• _Task objective_: Rewrite the material below as a Markdown table with two columns, No. and Text. Put one line of the material in each row, numbered in order, and leave out any blank lines.

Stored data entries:
......

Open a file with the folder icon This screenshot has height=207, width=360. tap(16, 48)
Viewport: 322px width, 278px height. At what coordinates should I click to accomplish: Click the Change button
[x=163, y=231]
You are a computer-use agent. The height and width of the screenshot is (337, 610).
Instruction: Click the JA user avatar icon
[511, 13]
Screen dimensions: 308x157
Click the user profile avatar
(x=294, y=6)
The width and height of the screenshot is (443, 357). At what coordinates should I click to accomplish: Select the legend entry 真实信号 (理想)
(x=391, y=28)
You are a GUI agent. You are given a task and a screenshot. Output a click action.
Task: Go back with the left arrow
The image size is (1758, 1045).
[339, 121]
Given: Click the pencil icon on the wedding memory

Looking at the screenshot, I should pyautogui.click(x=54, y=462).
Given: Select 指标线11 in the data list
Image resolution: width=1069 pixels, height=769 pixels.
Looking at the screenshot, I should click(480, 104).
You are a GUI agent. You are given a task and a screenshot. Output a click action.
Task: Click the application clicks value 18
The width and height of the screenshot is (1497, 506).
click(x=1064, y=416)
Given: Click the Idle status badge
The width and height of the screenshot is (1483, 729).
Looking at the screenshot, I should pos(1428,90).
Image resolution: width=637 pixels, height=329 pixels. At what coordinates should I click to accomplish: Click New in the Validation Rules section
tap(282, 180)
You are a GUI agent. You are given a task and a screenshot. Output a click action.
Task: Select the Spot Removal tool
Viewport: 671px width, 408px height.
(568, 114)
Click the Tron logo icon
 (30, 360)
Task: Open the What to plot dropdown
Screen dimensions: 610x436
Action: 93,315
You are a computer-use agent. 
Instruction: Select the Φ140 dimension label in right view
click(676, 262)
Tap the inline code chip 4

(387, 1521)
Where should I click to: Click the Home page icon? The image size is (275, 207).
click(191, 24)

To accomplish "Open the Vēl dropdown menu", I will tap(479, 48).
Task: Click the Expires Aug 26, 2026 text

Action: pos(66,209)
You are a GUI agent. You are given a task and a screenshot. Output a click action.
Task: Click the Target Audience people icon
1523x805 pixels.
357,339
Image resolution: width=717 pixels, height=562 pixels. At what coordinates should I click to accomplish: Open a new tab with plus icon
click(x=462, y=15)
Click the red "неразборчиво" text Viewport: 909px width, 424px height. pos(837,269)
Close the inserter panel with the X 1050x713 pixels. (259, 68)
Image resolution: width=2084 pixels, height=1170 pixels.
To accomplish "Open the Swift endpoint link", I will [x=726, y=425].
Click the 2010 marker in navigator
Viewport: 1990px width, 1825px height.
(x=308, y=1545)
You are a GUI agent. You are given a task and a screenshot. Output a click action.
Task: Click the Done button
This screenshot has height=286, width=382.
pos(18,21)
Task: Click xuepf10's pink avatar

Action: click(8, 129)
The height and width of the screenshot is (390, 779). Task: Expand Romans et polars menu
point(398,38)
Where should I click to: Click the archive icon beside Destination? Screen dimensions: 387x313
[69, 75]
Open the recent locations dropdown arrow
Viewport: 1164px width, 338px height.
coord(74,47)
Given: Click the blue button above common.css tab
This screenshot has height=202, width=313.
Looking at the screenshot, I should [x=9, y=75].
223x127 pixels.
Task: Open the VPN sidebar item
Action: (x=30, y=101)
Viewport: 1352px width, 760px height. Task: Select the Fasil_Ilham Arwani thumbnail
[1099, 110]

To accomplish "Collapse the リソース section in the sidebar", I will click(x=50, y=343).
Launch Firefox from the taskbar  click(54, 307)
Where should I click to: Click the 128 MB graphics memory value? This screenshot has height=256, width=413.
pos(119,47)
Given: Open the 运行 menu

......

• _Output_:
| No. | Text |
|---|---|
| 1 | Open a file with the folder icon This screenshot has height=207, width=360. tap(16, 48) |
| 2 | Viewport: 322px width, 278px height. At what coordinates should I click to accomplish: Click the Change button |
| 3 | [x=163, y=231] |
| 4 | You are a computer-use agent. The height and width of the screenshot is (337, 610). |
| 5 | Instruction: Click the JA user avatar icon |
| 6 | [511, 13] |
| 7 | Screen dimensions: 308x157 |
| 8 | Click the user profile avatar |
| 9 | (x=294, y=6) |
| 10 | The width and height of the screenshot is (443, 357). At what coordinates should I click to accomplish: Select the legend entry 真实信号 (理想) |
| 11 | (x=391, y=28) |
| 12 | You are a GUI agent. You are given a task and a screenshot. Output a click action. |
| 13 | Task: Go back with the left arrow |
| 14 | The image size is (1758, 1045). |
| 15 | [339, 121] |
| 16 | Given: Click the pencil icon on the wedding memory |
| 17 | Looking at the screenshot, I should pyautogui.click(x=54, y=462). |
| 18 | Given: Select 指标线11 in the data list |
| 19 | Image resolution: width=1069 pixels, height=769 pixels. |
| 20 | Looking at the screenshot, I should click(480, 104). |
| 21 | You are a GUI agent. You are given a task and a screenshot. Output a click action. |
| 22 | Task: Click the application clicks value 18 |
| 23 | The width and height of the screenshot is (1497, 506). |
| 24 | click(x=1064, y=416) |
| 25 | Given: Click the Idle status badge |
| 26 | The width and height of the screenshot is (1483, 729). |
| 27 | Looking at the screenshot, I should pos(1428,90). |
| 28 | Image resolution: width=637 pixels, height=329 pixels. At what coordinates should I click to accomplish: Click New in the Validation Rules section |
| 29 | tap(282, 180) |
| 30 | You are a GUI agent. You are given a task and a screenshot. Output a click action. |
| 31 | Task: Select the Spot Removal tool |
| 32 | Viewport: 671px width, 408px height. |
| 33 | (568, 114) |
| 34 | Click the Tron logo icon |
| 35 |  (30, 360) |
| 36 | Task: Open the What to plot dropdown |
| 37 | Screen dimensions: 610x436 |
| 38 | Action: 93,315 |
| 39 | You are a computer-use agent.  |
| 40 | Instruction: Select the Φ140 dimension label in right view |
| 41 | click(676, 262) |
| 42 | Tap the inline code chip 4 |
| 43 | (387, 1521) |
| 44 | Where should I click to: Click the Home page icon? The image size is (275, 207). |
| 45 | click(191, 24) |
| 46 | To accomplish "Open the Vēl dropdown menu", I will tap(479, 48). |
| 47 | Task: Click the Expires Aug 26, 2026 text |
| 48 | Action: pos(66,209) |
| 49 | You are a GUI agent. You are given a task and a screenshot. Output a click action. |
| 50 | Task: Click the Target Audience people icon |
| 51 | 1523x805 pixels. |
| 52 | 357,339 |
| 53 | Image resolution: width=717 pixels, height=562 pixels. At what coordinates should I click to accomplish: Open a new tab with plus icon |
| 54 | click(x=462, y=15) |
| 55 | Click the red "неразборчиво" text Viewport: 909px width, 424px height. pos(837,269) |
| 56 | Close the inserter panel with the X 1050x713 pixels. (259, 68) |
| 57 | Image resolution: width=2084 pixels, height=1170 pixels. |
| 58 | To accomplish "Open the Swift endpoint link", I will [x=726, y=425]. |
| 59 | Click the 2010 marker in navigator |
| 60 | Viewport: 1990px width, 1825px height. |
| 61 | (x=308, y=1545) |
| 62 | You are a GUI agent. You are given a task and a screenshot. Output a click action. |
| 63 | Task: Click the Done button |
| 64 | This screenshot has height=286, width=382. |
| 65 | pos(18,21) |
| 66 | Task: Click xuepf10's pink avatar |
| 67 | Action: click(8, 129) |
| 68 | The height and width of the screenshot is (390, 779). Task: Expand Romans et polars menu |
| 69 | point(398,38) |
| 70 | Where should I click to: Click the archive icon beside Destination? Screen dimensions: 387x313 |
| 71 | [69, 75] |
| 72 | Open the recent locations dropdown arrow |
| 73 | Viewport: 1164px width, 338px height. |
| 74 | coord(74,47) |
| 75 | Given: Click the blue button above common.css tab |
| 76 | This screenshot has height=202, width=313. |
| 77 | Looking at the screenshot, I should [x=9, y=75]. |
| 78 | 223x127 pixels. |
| 79 | Task: Open the VPN sidebar item |
| 80 | Action: (x=30, y=101) |
| 81 | Viewport: 1352px width, 760px height. Task: Select the Fasil_Ilham Arwani thumbnail |
| 82 | [1099, 110] |
| 83 | To accomplish "Collapse the リソース section in the sidebar", I will click(x=50, y=343). |
| 84 | Launch Firefox from the taskbar  click(54, 307) |
| 85 | Where should I click to: Click the 128 MB graphics memory value? This screenshot has height=256, width=413. |
| 86 | pos(119,47) |
| 87 | Given: Open the 运行 menu |